Pekanbaru – Dinas Perpustakaan dan Kearsipan Kota Pekanbaru menggelar pembekalan Lomba Video Konten Literasi pada Kamis (4/6/2026). Kegiatan ini merupakan bagian dari rangkaian Festival Literasi sempena Hari Jadi Pekanbaru ke-242 yang diikuti 32 peserta.

Dalam sambutannya, Kepala Dispusip Kota Pekanbaru, Drs. H. Muhammad Amin, M.Si mengatakan lomba dirancang sebagai ajang promosi budaya baca sekaligus mengenalkan perkembangan perpustakaan di era digital. Dalam pembekalan tersebut, para peserta mendapatkan materi dari tiga juri, yaitu Bayu Amde Winata, Gegana Agung Putra, dan Ricco Anggara, yang mengupas tuntas tentang Bedah Tema dan Konsep Literasi Digital, Teknik Penyusunan Materi Video, hingga Teknik Pembuatan Video.

“Hari ini kita melihat dunia konten sudah menjadi candu bagi masyarakat, namun sering kali hanya dibungkus menarik tanpa isi.
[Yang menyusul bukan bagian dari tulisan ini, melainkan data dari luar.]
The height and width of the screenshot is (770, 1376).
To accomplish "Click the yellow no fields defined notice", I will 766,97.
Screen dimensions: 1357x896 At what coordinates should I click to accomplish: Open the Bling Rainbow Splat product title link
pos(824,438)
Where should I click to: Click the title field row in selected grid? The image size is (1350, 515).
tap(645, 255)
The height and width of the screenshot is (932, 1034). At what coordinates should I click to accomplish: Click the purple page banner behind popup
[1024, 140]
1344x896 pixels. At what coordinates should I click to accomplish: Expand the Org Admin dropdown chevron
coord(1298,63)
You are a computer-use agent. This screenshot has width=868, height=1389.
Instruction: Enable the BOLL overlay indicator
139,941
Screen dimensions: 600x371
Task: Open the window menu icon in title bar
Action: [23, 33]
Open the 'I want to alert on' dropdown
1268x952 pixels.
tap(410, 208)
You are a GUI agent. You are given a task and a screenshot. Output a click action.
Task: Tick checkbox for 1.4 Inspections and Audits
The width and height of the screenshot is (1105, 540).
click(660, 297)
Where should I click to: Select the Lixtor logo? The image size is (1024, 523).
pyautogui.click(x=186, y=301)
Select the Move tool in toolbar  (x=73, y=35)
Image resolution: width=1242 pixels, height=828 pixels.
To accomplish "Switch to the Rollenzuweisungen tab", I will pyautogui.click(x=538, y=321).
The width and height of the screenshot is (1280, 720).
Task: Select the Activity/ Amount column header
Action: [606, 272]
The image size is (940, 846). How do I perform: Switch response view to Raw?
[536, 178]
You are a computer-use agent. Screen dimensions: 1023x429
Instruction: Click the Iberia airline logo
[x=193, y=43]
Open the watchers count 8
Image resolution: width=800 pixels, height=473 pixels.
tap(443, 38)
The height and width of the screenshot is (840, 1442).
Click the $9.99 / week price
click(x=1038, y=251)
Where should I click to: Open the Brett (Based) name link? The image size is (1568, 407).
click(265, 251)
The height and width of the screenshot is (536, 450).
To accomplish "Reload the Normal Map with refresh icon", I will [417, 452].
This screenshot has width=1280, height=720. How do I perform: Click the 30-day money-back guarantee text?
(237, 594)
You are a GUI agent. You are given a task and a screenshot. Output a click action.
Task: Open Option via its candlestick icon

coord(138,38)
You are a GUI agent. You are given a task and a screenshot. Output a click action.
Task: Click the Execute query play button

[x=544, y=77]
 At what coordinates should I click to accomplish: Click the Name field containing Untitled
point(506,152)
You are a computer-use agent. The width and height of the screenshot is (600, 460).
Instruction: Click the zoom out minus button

Melalui lomba ini, kita ingin video yang dihasilkan benar-benar merupakan konten literasi yang mampu memberikan edukasi dan informasi positif, sehingga bisa mengubah pola pikir masyarakat ke arah yang lebih baik,” ujarnya.

Di era digital, informasi hadir begitu cepat sehingga kemudahan tersebut harus diimbangi dengan kemampuan literasi yang kuat agar masyarakat terhindar dari bahaya hoaks dan misinformasi. Melalui Lomba Video Konten Literasi, pemerintah berkomitmen memfasilitasi kreativitas generasi muda agar tidak hanya menjadi konsumen informasi, tetapi juga kreator konten yang inspiratif dengan menggabungkan unsur visual, audio, dan kreativitas.

“Ketika minat baca positif itu datang, maka akan menghasilkan masyarakat Pekanbaru yang berbudaya, sejahtera, dan agamis. Kami berharap setiap peserta dapat menghasilkan karya terbaik yang mengandung pesan literasi luas, mendidik, sekaligus mampu membawa perubahan dan hal-hal baik untuk Kota Pekanbaru,” tambahnya.

Pembekalan dimanfaatkan oleh para peserta untuk berkonsultasi langsung mengenai konsep video literasi digital yang akan mereka produksi. Melalui kesiapan materi dan pemanfaatan fasilitas perpustakaan yang optimal, kompetisi video ini diharapkan menjadi media promosi yang efektif dalam mendekatkan dunia literasi kepada masyarakat luas melalui platform digital yang populer saat ini.

“Mari kita jadikan teknologi ini sebagai sarana untuk mencerdaskan bangsa. Lewat konten-konten edukatif yang mudah diterima masyarakat, bersama-sama membangun ekosistem literasi digital yang sehat di Kota Pekanbaru,” pungkasnya.